Okazje na rynku wtórnym – kiedy mieszkanie jest okazją

Lokale o 10 – 20 proc. tańsze od podobnych, jeśli nie mają ukrytych wad, to już okazja. Na licytacji wystawiane są nieruchomości nawet za połowę rynkowej ceny

Publikacja: 27.02.2012 07:19

Okazje na rynku wtórnym – kiedy mieszkanie jest okazją

Foto: Fotorzepa, Przemek Wierzchowski

Według Waldemara Oleksiaka z firmy Emmerson o okazji decyduje przede wszystkim cena mieszkania. – Jeśli lokal jest w dobrej lokalizacji, to stawka niższa już o 10 proc. od średniej w danej okolicy może być uznana za okazyjną – ocenia Oleksiak.

Do remontu, z lokatorem

Pośrednik Paweł Zeliaś z firmy Salondomow.pl twierdzi, że o okazji możemy mówić wtedy, gdy cena ofertowa nieruchomości odbiega od transakcyjnych stawek za podobne lokale o ok. 10 – 15 proc.

Bolesław Drapella, prezes morizon.pl, przyjmuje z kolei, że okazją na warszawskim rynku wtórnym są mieszkania, których cena jest niższa od średniej o ok. jedną piątą. – Największe cenowe okazje znajdziemy w Wesołej (25 proc. taniej), a także w Rembertowie, Ursusie, Wawrze i we Włochach (24 proc. taniej) – podaje Bolesław Drapella.  – Dla porównania: w Śródmieściu ceny mieszkaniowych okazji są niższe od średniej jedynie o 11 proc. – dodaje.

Według Waldemara Oleksiaka okazją będzie na pewno np. 38-metrowe, dwupokojowe mieszkanie w Śródmieściu, którego mkw. kosztuje 7 – 8 tys. zł. – I to nawet przy założeniu, że lokal jest do remontu – ocenia Waldemar Oleksiak. Dodaje, że okazją bywają też mieszkania w dzielnicach i rejonach miasta, które uchodzą za atrakcyjne, ale w których oferta sprzedaży jest niewielka – chodzi m.in. o Stary Żoliborz, Stary Mokotów czy Kolonię Staszica na Ochocie.

Leszek Baranowski, pośrednik z agencji Bracia Strzelczyk, zauważa z kolei, że okazje to także lokale np. z lokatorem, zagrożone licytacją czy egzekucją komorniczą. – Mieszkania te można kupić za 50 – 60 proc. ceny rynkowej.
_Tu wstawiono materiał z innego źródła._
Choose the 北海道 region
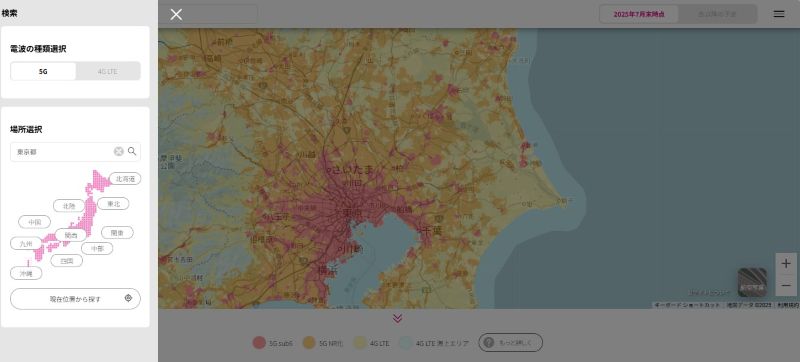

To prawdziwa okazja – mówi Leszek Baranowski. Zastrzega jednak, że „oczyszczenie" takiej nieruchomości może wymagać dodatkowych nakładów finansowych.

– Ostatnio pojawiają się także oferty mieszkań wystawianych na sprzedaż przez osoby starsze, które mają prawo do dożywotniego zajmowania lokalu. Ceny takich lokali stanowią 50 – 60 proc. wartości rynkowej – szacuje pośrednik z agencji Bracia Strzelczyk.

I podaje przykłady okazji. – 40-metrowe mieszkanie przy ul. Bagatela sprzedaliśmy za 5,9 tys. zł za mkw. przy rynkowej cenie mkw. na poziomie ok. 9 tys. zł – podaje Leszek Baranowski. – W okolicach Nowego Światu 67-metrowy lokal z garażem znalazło nabywcę za 4,7 tys. zł za mkw., podczas gdy cena rynkowa to ok. 8,5 – 9 tys. zł za mkw. Mieszkanie było jednak z dożywotnim lokatorem.

Pamiętajmy, że w cenę okazji wpisane jest ryzyko kupującego – podkreśla. Paweł Zeliaś dodaje, że np. dwupokojowe, 43-metrowe mieszkania na osiedlu Akacje III w warszawskich Nowodworach sprzedają się za 270 – 280 tys. zł. – Taki lokal w okazyjnej cenie 250 tys. zł znalazł nabywcę w ciągu dwóch dni – mówi Paweł Zeliaś. – W sprzedaży były też dwa identyczne, 44-metrowe dwupokojowe mieszkania w tym samym bloku przy ul. Barei. Jeden lokal sprzedał się za 300 tys. zł, drugi – okazyjnie – za 260 tys. zł – podaje pośrednik.

Kupi rodzina

Leszek Baranowski podkreśla, że mieszkania w okazyjnych cenach to jednak prawdziwa rzadkość w ofercie biur nieruchomości: rocznie takich ofert trafia do firmy trzy, góra pięć. – Takie lokale są sprzedawane od dwóch do czterech tygodni – mówi Leszek Baranowski. Paweł Zeliaś dodaje, że prawdziwe okazje raczej nie trafiają na rynek.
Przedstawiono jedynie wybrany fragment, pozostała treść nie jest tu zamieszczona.